Hacía dos días que Emilio tenía 40 grados de fiebre y no podía tenerse en pie, la herida del pulmón se le había abierto por falta de alimento y el mucho trabajo de los últimos meses. Leo le acarició la cabeza y besándole le dijo: “no me iré, yo también sería una rémora con el niño, tú no estás en condiciones de quedarte con él”.

—Vete Leo, yo me quedo con el niño y Emilio —le pidió Laura.

—No hablemos más de ello, nosotros no podemos irnos, al menos de momento, si Emilio se pone mejor y no es demasiado tarde, encontraremos el modo de salir.

Cuatro días, las noches eran húmedas y frías. Sucios y hambrientos. Ya no se miraba al mar. Había llegado la hora de contar con uno mismo, de individualizarse. El día 30, un día gris y frío los italianos al mando de Gambara tomaban el puerto. Los italianos subidos en los camiones les miraban; muchos de ellos vestían sus famosas “camisas negras” resaltando la calavera que simbolizaba su uniforme fascista. Se había perdido toda esperanza, por eso los movimientos empezaban a ser individuales, no cabía esperar la salvación de todos. Se trataba de saber si en el escaso tiempo —quizá sólo horas— en que aún podían disponer de ese trozo de tierra había posibilidad de zafarse de aquella ratonera. La evasión era ya difícil, había que salvar los reflectores para deslizarse como un reptil por algún hueco, contar con los propios nervios, con la propia habilidad para si la salvación era por mar nadar como un pez sin mover las aguas; había que darse prisa, nadie sabía por cuánto tiempo ese singular campo de concentración estaría considerado “zona neutral”.

De forma febril todos buscaban “algo”: ¿cómo?, ¿por dónde salir de allí?, pero también los había con tal desesperanza que su única huida, su auténtica evasión era la muerte. Sonó un disparo, los que estaban cerca vieron como un hombre vestido de uniforme se desplomaba en la arena con la cara destrozada, se había dado un tiro en la boca levantándose la tapa de los sesos.

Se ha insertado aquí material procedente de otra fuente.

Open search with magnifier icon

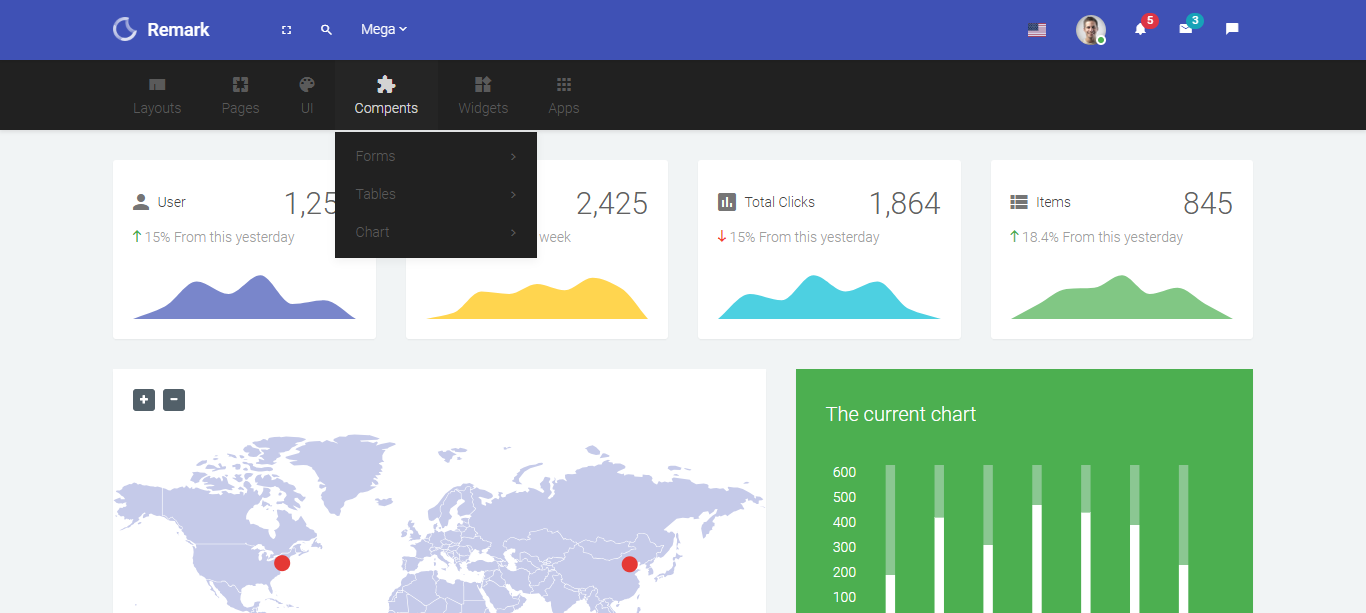[x=326, y=30]
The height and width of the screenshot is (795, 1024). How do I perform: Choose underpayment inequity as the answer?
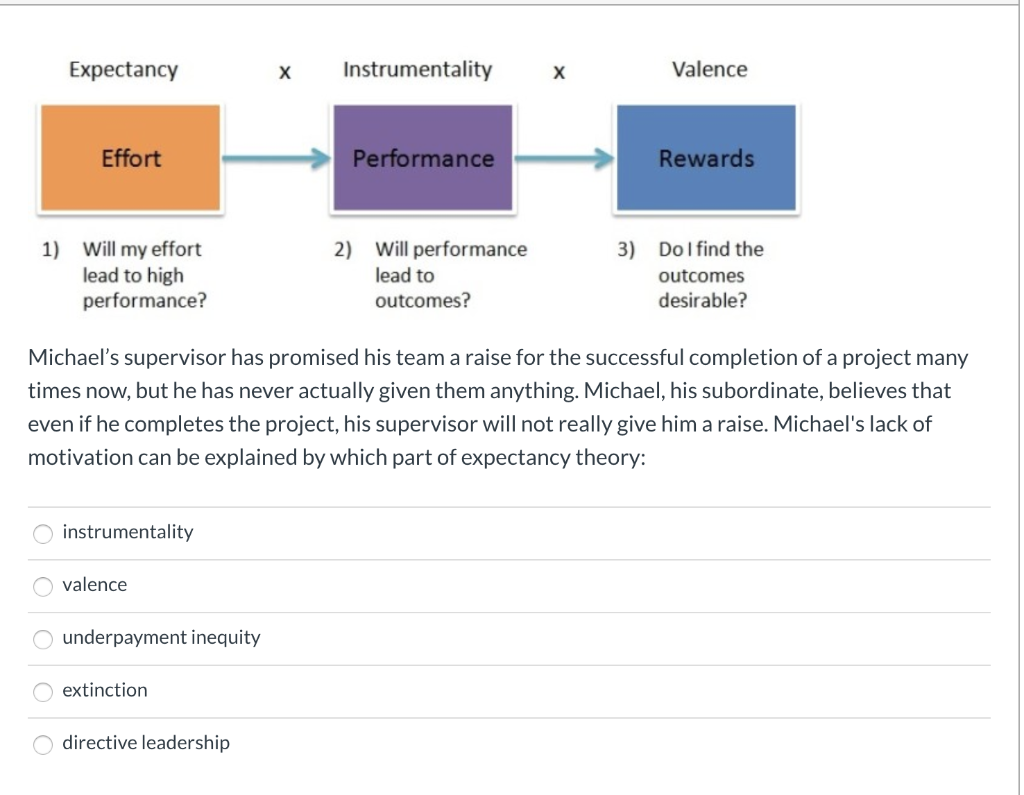(43, 639)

Las ametralladoras enfilaron hacia donde había sonado la detonación; los amigos le echaron una chaqueta sobre la cara, “otro que no ha querido salir de aquí con vida” —dijo Emilio.

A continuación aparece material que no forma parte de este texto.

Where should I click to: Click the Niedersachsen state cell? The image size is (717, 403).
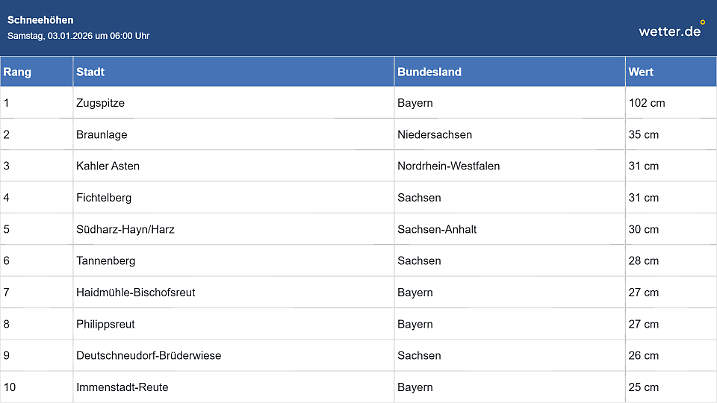click(x=434, y=135)
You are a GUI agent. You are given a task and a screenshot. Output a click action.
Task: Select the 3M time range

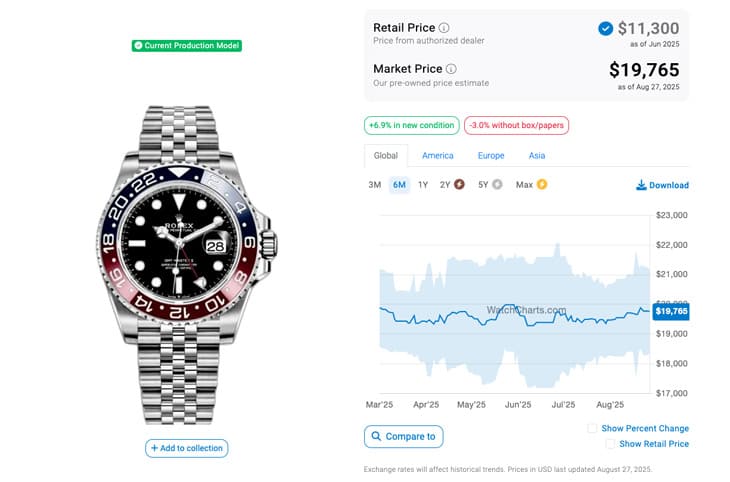coord(375,185)
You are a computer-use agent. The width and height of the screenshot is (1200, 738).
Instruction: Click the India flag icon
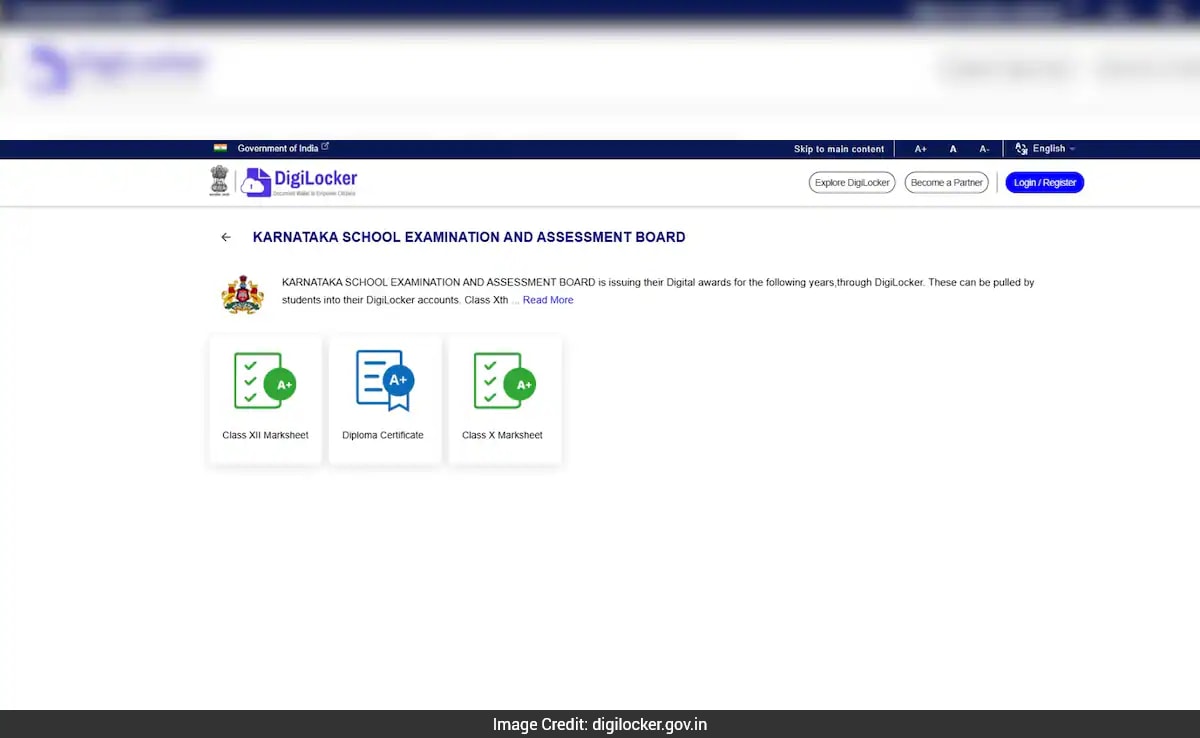(220, 148)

Este no era el primero que se quitaba la vida en el puerto.

Las detonaciones desde hacía dos días se sucedían con bastante frecuencia.

La noche anterior se habían marchado Ramón, Juan y Paquita. Abrazaron estrechamente a sus amigos. Una emoción que les impedía hablar les embargaba a todos. Durante tres años fueron juntos por el mismo camino y ahora se separaban sin saber si nunca más volverían a verse.

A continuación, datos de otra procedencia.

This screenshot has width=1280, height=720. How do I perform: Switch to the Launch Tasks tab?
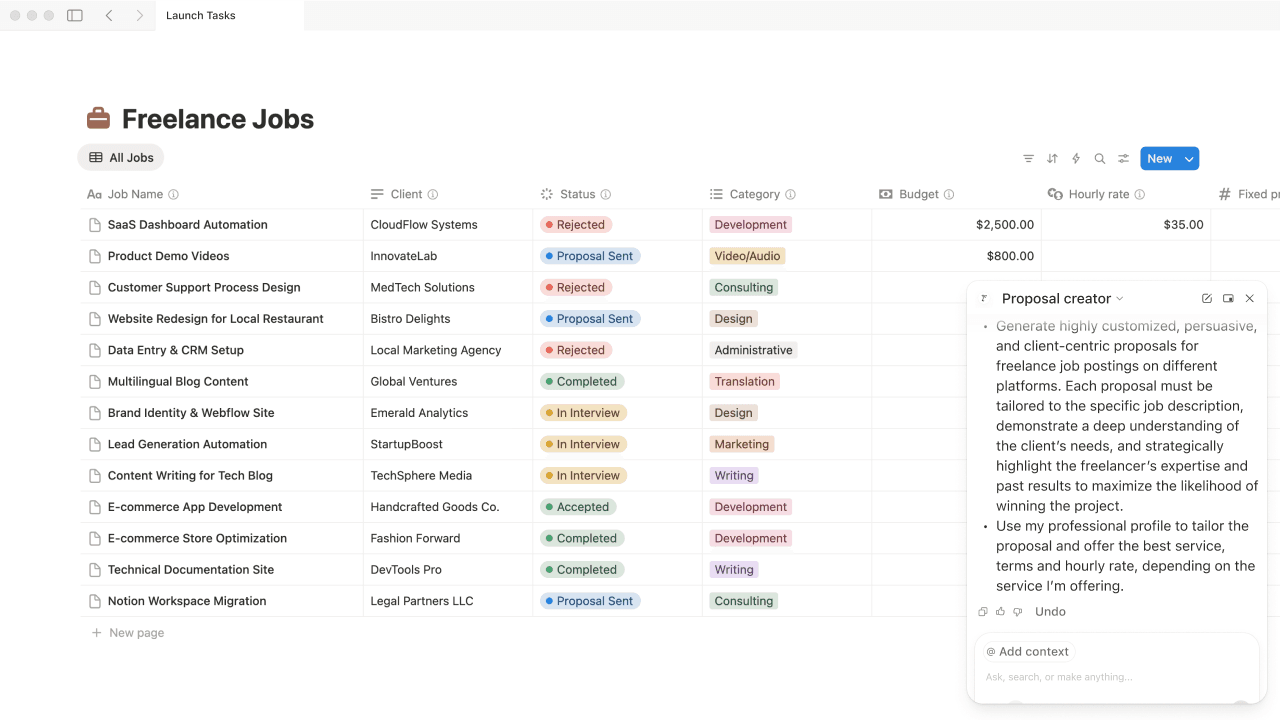click(x=201, y=16)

El abrazo fue largo, entrañable. Leo les vio partir y perderse entre la multitud con los ojos llenos de lágrimas. El primero de abril, fuerzas franquistas, junto a las tropas invasoras italianas, hablaron por los altavoces dando fin a la tregua. En ese momento acababa de perderse la última tierra de lo que fue la España republicana.